Simple hugging face text generation utility package with multiple prompt format support and history.
Project description
Unofficial Hugging Face Text Generation Utility Package.
[OUROBOROS VERSION 0.0.1]
Install ouroboros-hf-text-gen-utils
Simple installation from PyPI
pip install ouroboros_hf_text_gen_utils
Other installation options
Install from github directly
pip install git+https://github.com/VINUK0/Ouroboros-HF-TXT-GEN-UTILS.git
[Supported Features]
✅ ONNX model inferece support via hugging face.
✅ OPENVINO model inferece support via hugging face.
✅ NF8 (8bit) and NF4 (4bit) inferece support via hugging face.
✅ Better Transformers inferece support via hugging face.
⚠️ Hugging face is slowly dropping better transformers support since (scaled_dot_product_attention) is being added to pytorch nativly.
✅ Flash Attention 2 inferece support via hugging face
⚠️ Your GPU architecture need to be Ampere or higher for flash attention 2 to work. (First Ampere based GPU is RTX 3080 as said by google bard.)
[Coming In The Future]
🚧 Save and Load Conversations.
🚧 Export the conversation's to human readable multiple prompt formats to create datasets.
🚧 Print total params in the model (I am busy to do it right now.)

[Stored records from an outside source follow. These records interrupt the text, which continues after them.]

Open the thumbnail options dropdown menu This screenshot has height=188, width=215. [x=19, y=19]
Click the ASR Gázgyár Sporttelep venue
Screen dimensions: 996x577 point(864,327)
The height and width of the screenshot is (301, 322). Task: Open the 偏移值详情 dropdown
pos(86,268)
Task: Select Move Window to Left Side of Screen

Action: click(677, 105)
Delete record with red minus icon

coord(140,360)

[Supported Prompting Format's]
✅ Alpaca Version 1
Backend Style
You are an helpful ai assistant.
### Instruction:
What is a computer.
### Response:
A computer is a programmable machine that manipulates information: it takes data, processes it, and stores it. Think of it as a powerful calculator that can follow instructions to do almost anything!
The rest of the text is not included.